Almost everything appertaining to the circumstances of a nation, has been absorbed and confounded under the general and mysterious word government. Though it avoids taking to its account the errors it commits, and the mischiefs it occasions, it fails not to arrogate to itself whatever has the appearance of prosperity. It robs industry of its honours, by pedantically making itself the cause of its effects; and purloins from the general character of man, the merits that appertain to him as a social being.
My fellow Americans —
I’m hearing in the pre-debate analysis that voters are looking for the candidate who’ll help them have a better life.
Speaking as someone who was there at the beginning, I can tell you that helping you have a better life was not America’s original value proposition. Everyone was welcome to come here and try to make a better life for himself and his family — unless he was from Africa or Asia, of course — but there wasn’t what we now call a “safety net.”
If you tried to make it and failed — and a lot of people did — you had to go back where you came from. No guarantees! You tried, you failed, let the next man have a chance.
I still believe that the majority of Americans want a government that gives them the freedom to succeed or fail or their own merits, and not a government that “helps them have a better life.” I don’t believe it’s a large majority, but I still believe it’s a majority.
Politicians over the last 200 years or so have doen a masterful job of convicing Americans that all of the good things in life come from government. As my friend Tom Paine says in the quote above: government takes the credit for everything and the blame for nothing.
If business is booming during my term of office, the credit goes to me and my policies.
If business is bad, it’s because my policies haven’t had a chance to work yet. Or because my opponents obstructed me. Or because the last guy in the job screwed things up so bad that nobody can fix them.
Anyone who thinks about this notion that government is making good things happen sees what a fallacy it is . . .

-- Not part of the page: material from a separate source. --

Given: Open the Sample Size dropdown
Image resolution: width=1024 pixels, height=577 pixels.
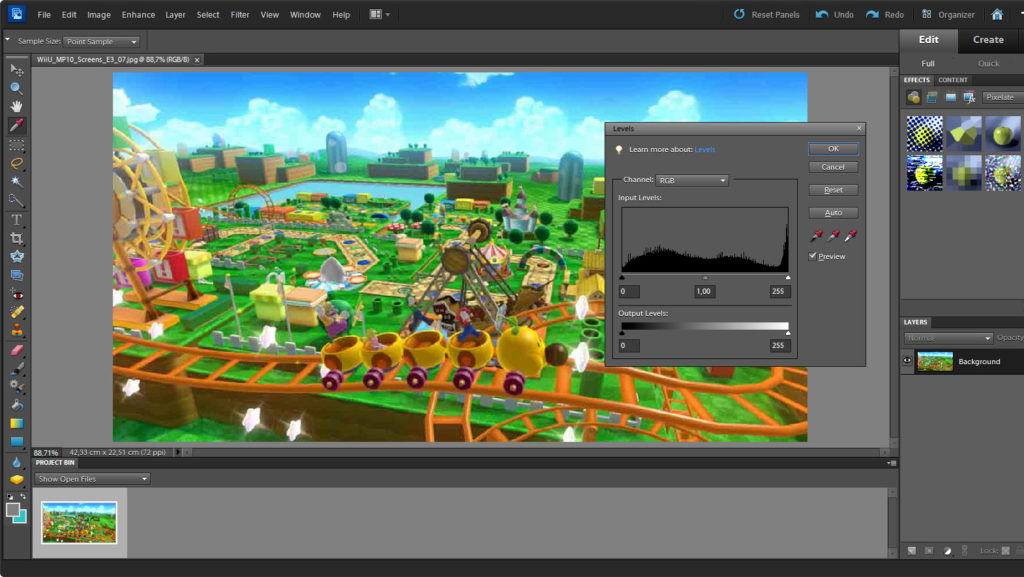Looking at the screenshot, I should pos(102,42).
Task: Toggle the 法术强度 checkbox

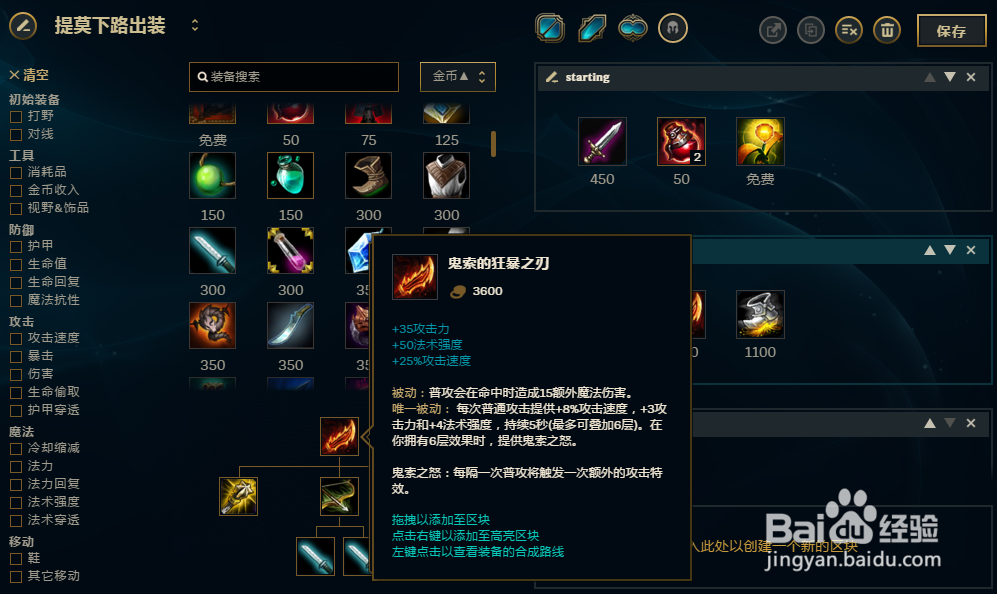Action: (x=16, y=502)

If President Obama could “create jobs,” give me one good reason why he hasn’t done it. Do you think he wants to run on a record of increased unemployment, increased poverty, increased debt, plummeting net worth . . .?
Please don’t tell me that Republicans in Congress are preventing him from doing it. How would that work? I want to hire a man and a Repubican congressman shows up and stops me from doing it?!
If politicians could “create” jobs, they’d be doing it all the time.